# Phase Vocoder

# 1.1 Parameters

These can be tuned to taste.

\(M\): input audio block size (integer, eg 8192).

\(\Delta I\): input audio hop size (integer, eg 19).

\(N\): zero-padded block size (for DFT, integer, eg 262144).

\(\Delta O\): output audio hop size (integer, eg 432).

The time dilation factor is \(\frac{\Delta O}{\Delta I}\).

# 1.2 Algorithm

Take \(M\) samples of input audio every \(\Delta I\) samples.

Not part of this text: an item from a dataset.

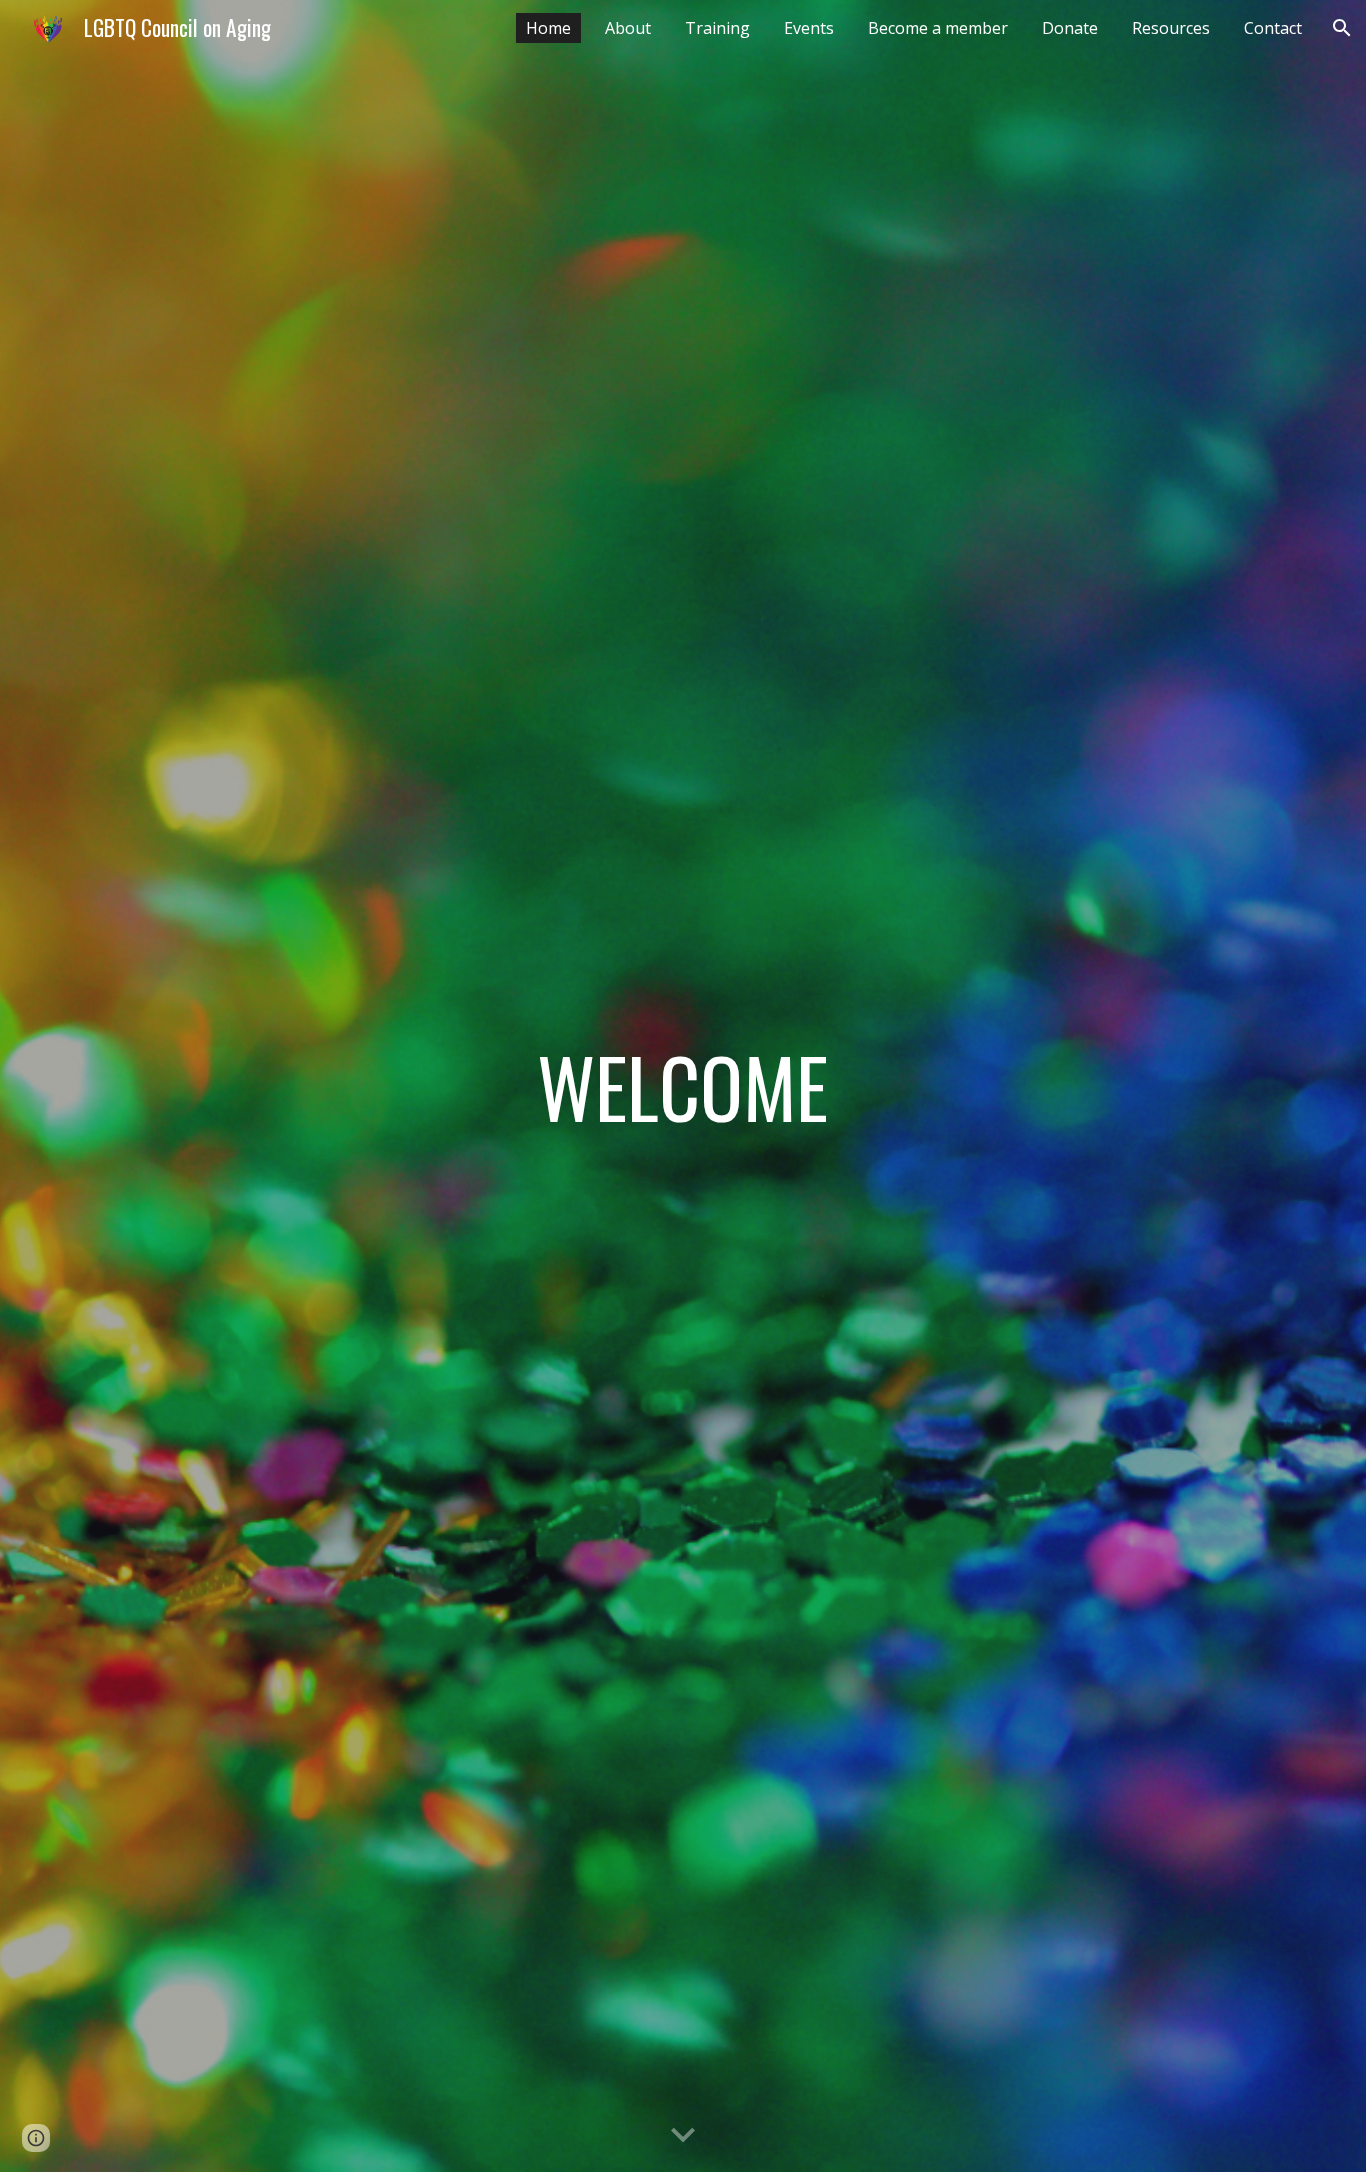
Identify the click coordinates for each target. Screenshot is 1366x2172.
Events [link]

Multiply by raised cosine window of length \(M\) (peak amplitude \(2\), mean \(1\)).

Zero-pad to length \(N\), call it \(x(n)\) where \(n\) is the block index in \(0, 1, 2, \ldots\).

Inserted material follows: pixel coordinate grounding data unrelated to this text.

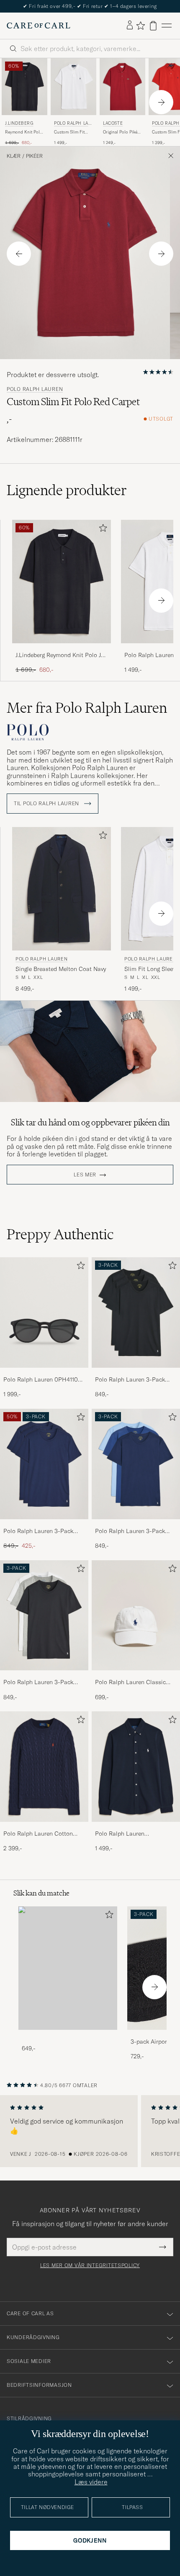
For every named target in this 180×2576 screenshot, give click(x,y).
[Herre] (67, 1968)
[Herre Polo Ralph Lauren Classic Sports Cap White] (136, 1615)
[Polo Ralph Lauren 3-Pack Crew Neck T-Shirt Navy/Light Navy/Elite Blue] (136, 1525)
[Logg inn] (130, 26)
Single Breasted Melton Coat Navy (60, 969)
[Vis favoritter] (140, 25)
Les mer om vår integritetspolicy (90, 2265)
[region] (90, 2131)
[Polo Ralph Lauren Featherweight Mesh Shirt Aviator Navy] (136, 1827)
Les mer (85, 1175)
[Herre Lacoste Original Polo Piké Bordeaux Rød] (122, 86)
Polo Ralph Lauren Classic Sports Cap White (130, 1682)
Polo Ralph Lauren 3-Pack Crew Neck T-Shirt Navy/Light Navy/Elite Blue (134, 1531)
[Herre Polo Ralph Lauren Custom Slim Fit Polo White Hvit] (73, 86)
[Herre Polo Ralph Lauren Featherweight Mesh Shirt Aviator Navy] (136, 1766)
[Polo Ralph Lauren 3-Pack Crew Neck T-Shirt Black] (136, 1373)
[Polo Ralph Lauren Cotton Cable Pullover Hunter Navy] (44, 1827)
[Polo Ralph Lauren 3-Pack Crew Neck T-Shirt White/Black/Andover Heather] (44, 1676)
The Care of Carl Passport (90, 6)
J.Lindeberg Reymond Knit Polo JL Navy (59, 655)
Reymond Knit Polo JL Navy (23, 132)
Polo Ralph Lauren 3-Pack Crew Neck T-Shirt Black (130, 1380)
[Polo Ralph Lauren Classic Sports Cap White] (136, 1676)
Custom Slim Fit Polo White (69, 132)
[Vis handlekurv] (153, 26)
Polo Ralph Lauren (72, 124)
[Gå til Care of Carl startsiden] (38, 25)
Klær (14, 156)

Take the discrete Fourier transform of \(x(n)\), call it \(X(n)\).

For each bin, normalize the (complex-valued) ratio \(\frac{X(n)}{X(n - 1)}\) to magnitude \(1\), and raise it to the power \(\frac{\Delta O}{\Delta I}\) (which need not be an integer). Call the result \(\delta \theta(n)\). In case of division by zero or other badness, set \(\delta \theta(n) = 1\).

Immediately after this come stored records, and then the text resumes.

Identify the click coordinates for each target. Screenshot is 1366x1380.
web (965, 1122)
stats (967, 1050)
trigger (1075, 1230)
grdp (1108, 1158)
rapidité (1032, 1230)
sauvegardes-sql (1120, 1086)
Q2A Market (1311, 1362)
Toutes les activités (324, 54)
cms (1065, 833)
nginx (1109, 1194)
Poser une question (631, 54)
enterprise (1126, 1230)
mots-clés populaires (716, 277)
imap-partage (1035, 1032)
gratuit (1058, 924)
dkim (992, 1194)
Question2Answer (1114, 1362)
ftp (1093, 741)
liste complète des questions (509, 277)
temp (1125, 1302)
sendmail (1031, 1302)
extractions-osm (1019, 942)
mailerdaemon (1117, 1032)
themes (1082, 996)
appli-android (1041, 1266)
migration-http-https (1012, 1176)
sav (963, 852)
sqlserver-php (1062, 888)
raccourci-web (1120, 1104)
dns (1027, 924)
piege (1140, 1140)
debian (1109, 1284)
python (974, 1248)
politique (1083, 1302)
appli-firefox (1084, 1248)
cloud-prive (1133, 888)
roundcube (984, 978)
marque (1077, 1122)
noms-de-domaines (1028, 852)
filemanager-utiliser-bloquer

Increment the phase of each bin by \(\theta(n) = \theta(n - 1) \times \delta \theta(n)\) and normalize (just to be safe in case of rounding errors). Phase of \(\theta(-1)\) is probably arbitrary but should have magnitude \(1\).

Then the output Fourier transform has the input’s magnitude with the accumulated phase: \(Y(n) = |X(n)| \times \theta(n)\).

Take the inverse Fourier transform of \(Y(n)\), call it \(y(n)\).

Multiply by raised cosine window of length \(M\) (peak amplitude \(2\), mean \(1\)).

Multiply by gain factor: \(G = \frac{\Delta O}{M \times N}\). This assumes that the gain of the DFT/FFT is not normalized.

Accumulate \(M\) samples spaced every \(\Delta O\) samples to output audio stream (overlap-add).

# 1.3 References

• Pure-data documentation 3.audio.examples/I07.phase.vocoder.pd (Pd version 0.53).